Stored items:
┌────────
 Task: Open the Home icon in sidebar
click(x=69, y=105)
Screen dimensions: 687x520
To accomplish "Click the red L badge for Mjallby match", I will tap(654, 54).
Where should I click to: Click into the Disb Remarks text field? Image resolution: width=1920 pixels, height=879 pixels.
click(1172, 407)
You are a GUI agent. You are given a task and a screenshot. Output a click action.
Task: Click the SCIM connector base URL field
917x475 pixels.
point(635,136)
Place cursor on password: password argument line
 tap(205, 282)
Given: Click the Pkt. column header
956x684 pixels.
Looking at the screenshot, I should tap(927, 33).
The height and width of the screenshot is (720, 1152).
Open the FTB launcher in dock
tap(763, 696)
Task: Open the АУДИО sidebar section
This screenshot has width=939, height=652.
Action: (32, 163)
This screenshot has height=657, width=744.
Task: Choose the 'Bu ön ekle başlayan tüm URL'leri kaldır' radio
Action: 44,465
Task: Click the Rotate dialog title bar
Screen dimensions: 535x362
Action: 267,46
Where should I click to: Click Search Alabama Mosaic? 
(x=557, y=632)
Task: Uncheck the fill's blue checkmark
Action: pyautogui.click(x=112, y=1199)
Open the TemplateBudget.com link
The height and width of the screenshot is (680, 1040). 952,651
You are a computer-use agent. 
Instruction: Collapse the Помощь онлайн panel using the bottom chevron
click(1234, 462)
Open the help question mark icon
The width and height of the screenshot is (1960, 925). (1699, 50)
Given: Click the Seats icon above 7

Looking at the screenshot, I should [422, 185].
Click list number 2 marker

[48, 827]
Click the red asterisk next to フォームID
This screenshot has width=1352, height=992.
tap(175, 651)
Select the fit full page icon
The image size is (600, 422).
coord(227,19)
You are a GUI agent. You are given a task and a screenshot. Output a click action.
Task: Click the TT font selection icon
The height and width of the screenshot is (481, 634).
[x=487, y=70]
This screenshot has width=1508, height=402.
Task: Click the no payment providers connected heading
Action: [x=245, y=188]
└────────
▸ **Task details**
From the records above, transcribe without alteration every line from the one with "Where should I click to: Click Search" to the one with "Task: Click the TT font selection icon", inclusive.

▸ **Answer to this exercise**
Where should I click to: Click Search Alabama Mosaic? 
(x=557, y=632)
Task: Uncheck the fill's blue checkmark
Action: pyautogui.click(x=112, y=1199)
Open the TemplateBudget.com link
The height and width of the screenshot is (680, 1040). 952,651
You are a computer-use agent. 
Instruction: Collapse the Помощь онлайн panel using the bottom chevron
click(1234, 462)
Open the help question mark icon
The width and height of the screenshot is (1960, 925). (1699, 50)
Given: Click the Seats icon above 7

Looking at the screenshot, I should [422, 185].
Click list number 2 marker

[48, 827]
Click the red asterisk next to フォームID
This screenshot has width=1352, height=992.
tap(175, 651)
Select the fit full page icon
The image size is (600, 422).
coord(227,19)
You are a GUI agent. You are given a task and a screenshot. Output a click action.
Task: Click the TT font selection icon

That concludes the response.